1. Local Natives Gorilla Manor
Like their sonic brethren Fleet Foxes, this LA quintet has a knack for setting the scene. You don't just get a sound with Local Natives; you get a mood and a place, you'll see the forest and the trees. Their debut album is both unassuming and insistent; it burrows in your eardrums even as it ebbs and flows, swells and recedes. And don't be fooled by the urban album art  there's something decidedly rustic about these songs. They're full of Walden-esque reflection, calling up dense woods and clear lakes, bonfires and long car rides. But even indoors, the harmonies will give you goosebumps, the strings will lift you up, and the lyrics will strike a chord in every restless heart.
Listen to: "Who Knows Who Cares,"  a swirling promise that the only thing constant is change. 

Honorable Mention: The National, High Violet; The Black Keys, Brothers; Band of Horses, Infinite Arms; Robyn, Body Talk


  1. I guess we have different taste in music for the most part, but I have to credit you for introducing me to The New Pornographers. I have yet to see them live, but I'll remedy that one of these days.
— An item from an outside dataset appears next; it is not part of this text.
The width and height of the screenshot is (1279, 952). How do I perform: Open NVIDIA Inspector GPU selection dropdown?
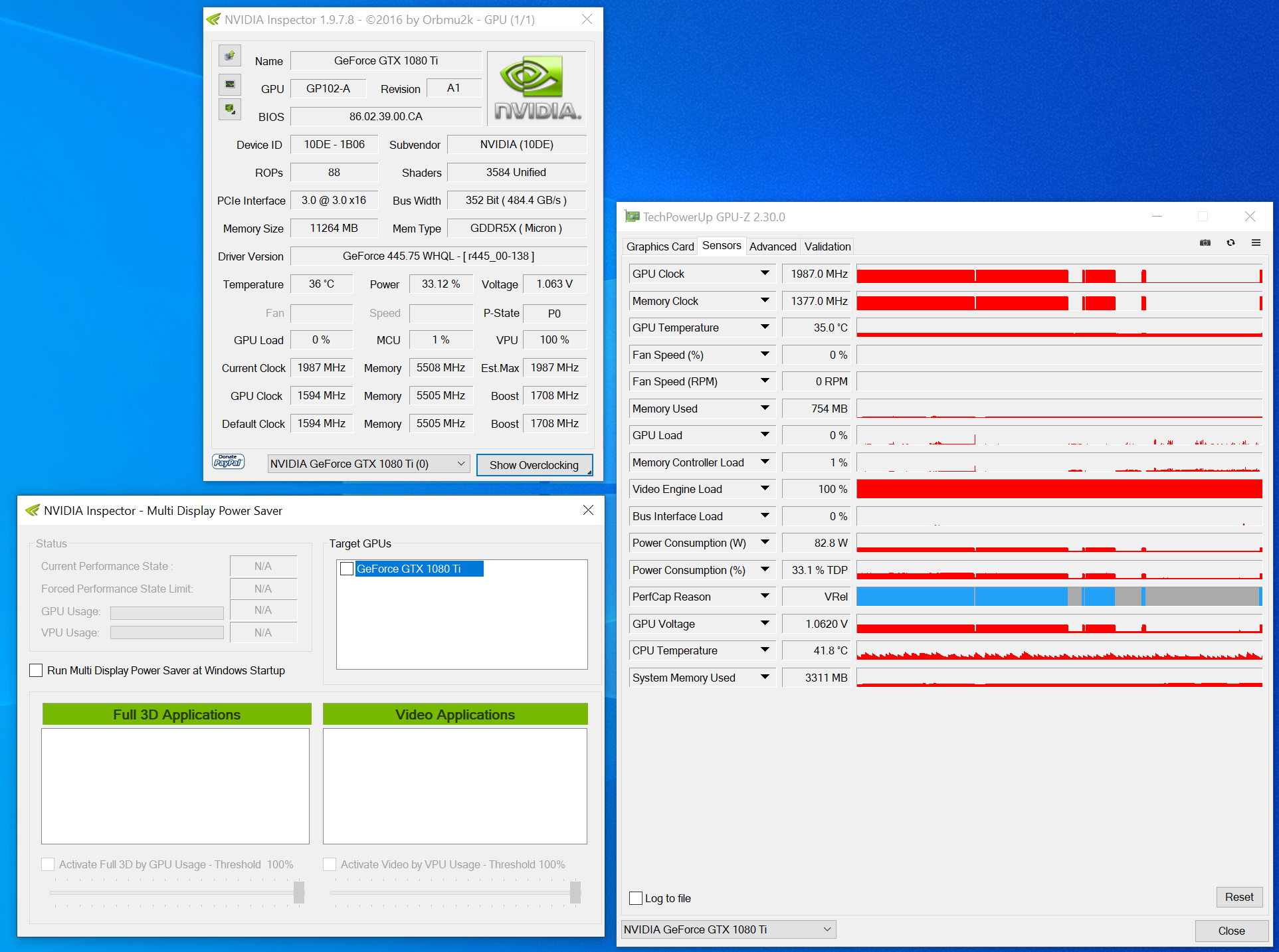point(369,464)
In my opinion, you can't really judge a band until you've seen them live. But your description is pretty spot on. Not my favorite of their albums, but definitely worth getting.

    Also, I'm glad to see The Black Keys at least make honorable mention. Brothers is far and away my favorite album of 2010. It's great from top to bottom (which is incredible considering how long it is). Dan Auerbach mixes classic blues and rock like nobody I've heard, creating a rich, unique, and dynamic sound that is brimming with genuine emotion.

    I had a chance to see them over the summer, and was blown away. They were definitely even better live.

  2. I did really love the Black Keys album, and I've heard from others that they're amazing live. And "Everlasting Light" has been in my head for approximately 3 months. Please forgive me for only making it an Honorable Mention! There is too much music, and at some point I just have the pull the trigger and stop second-guessing myself.

    Of all these, I think you would like Broken Bells and Spoon best. That is my totally biased and unprofessional opinion.

  3. No need to apologize! That's what makes music so amazing. I actually feel like most award shows are just an artistically dishonest way to make money. How are you truly going to compare two groups that play completely contrasting styles of music? As you said, it's like food. Sometimes you are in the mood for Mexican, sometimes Italian (and sometimes you have that embarrassing Taco Bell urge and end up listening to Katy Perry).

    Also, I checked out Spoon, and wow! I am really impressed! Both of the songs you recommended were great. I'm sure it's an old song to you, but I have also listened to "The Underdog" about 7 times in a row now.